### EXCERPTED RECORDS

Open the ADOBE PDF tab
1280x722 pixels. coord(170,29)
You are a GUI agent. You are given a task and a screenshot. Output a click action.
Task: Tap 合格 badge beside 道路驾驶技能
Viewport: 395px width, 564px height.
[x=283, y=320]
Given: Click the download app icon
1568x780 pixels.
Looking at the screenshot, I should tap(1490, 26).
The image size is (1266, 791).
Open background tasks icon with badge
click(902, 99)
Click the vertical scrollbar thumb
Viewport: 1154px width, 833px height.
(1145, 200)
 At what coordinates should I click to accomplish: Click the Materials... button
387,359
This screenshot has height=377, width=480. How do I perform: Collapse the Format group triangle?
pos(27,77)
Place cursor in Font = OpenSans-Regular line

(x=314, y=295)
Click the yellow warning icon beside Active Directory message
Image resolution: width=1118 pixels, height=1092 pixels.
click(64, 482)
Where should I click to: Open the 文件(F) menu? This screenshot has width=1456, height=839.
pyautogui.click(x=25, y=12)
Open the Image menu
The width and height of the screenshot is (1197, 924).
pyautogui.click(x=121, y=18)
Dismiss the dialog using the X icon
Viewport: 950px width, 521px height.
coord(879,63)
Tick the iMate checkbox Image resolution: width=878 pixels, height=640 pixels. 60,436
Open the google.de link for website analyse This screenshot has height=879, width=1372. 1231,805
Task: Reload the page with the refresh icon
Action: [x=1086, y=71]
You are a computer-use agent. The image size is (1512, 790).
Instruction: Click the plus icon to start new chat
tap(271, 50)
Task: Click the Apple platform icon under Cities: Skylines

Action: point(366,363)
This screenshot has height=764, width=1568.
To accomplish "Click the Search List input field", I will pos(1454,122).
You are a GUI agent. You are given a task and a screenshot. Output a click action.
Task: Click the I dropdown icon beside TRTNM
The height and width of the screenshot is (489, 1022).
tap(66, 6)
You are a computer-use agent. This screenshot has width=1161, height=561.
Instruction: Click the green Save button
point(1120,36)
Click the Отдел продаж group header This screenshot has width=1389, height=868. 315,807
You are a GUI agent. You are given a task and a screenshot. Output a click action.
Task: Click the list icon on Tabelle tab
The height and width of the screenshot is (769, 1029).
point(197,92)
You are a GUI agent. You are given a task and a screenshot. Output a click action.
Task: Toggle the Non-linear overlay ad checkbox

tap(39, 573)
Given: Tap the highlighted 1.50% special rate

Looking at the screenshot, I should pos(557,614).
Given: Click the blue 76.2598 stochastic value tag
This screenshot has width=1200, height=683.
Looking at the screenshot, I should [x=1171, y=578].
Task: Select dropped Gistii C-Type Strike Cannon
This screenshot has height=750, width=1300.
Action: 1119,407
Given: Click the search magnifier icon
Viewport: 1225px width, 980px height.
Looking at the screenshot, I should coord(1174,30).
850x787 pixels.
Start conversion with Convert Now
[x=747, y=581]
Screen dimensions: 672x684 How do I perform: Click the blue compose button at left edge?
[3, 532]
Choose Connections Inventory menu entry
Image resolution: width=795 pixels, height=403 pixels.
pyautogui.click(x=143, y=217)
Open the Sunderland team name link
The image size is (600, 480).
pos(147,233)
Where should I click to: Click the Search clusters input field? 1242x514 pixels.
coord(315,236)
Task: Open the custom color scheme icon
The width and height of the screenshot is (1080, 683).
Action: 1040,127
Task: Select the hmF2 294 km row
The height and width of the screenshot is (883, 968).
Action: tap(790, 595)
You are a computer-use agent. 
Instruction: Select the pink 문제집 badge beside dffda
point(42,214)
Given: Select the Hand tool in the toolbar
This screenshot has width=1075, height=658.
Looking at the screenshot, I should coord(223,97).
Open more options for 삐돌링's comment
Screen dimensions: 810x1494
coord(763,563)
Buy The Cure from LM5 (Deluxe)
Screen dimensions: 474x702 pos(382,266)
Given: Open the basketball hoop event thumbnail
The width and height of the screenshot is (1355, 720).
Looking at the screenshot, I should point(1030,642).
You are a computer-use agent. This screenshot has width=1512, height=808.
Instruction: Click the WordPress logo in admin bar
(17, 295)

### THE TASK
Turn the lines from the one containing "Given: Open the" through the end of the records into a numbered list, inclusive, leaving out any blank lines.

### SOLUTION
1. Given: Open the basketball hoop event thumbnail
2. The width and height of the screenshot is (1355, 720).
3. Looking at the screenshot, I should point(1030,642).
4. You are a computer-use agent. This screenshot has width=1512, height=808.
5. Instruction: Click the WordPress logo in admin bar
6. (17, 295)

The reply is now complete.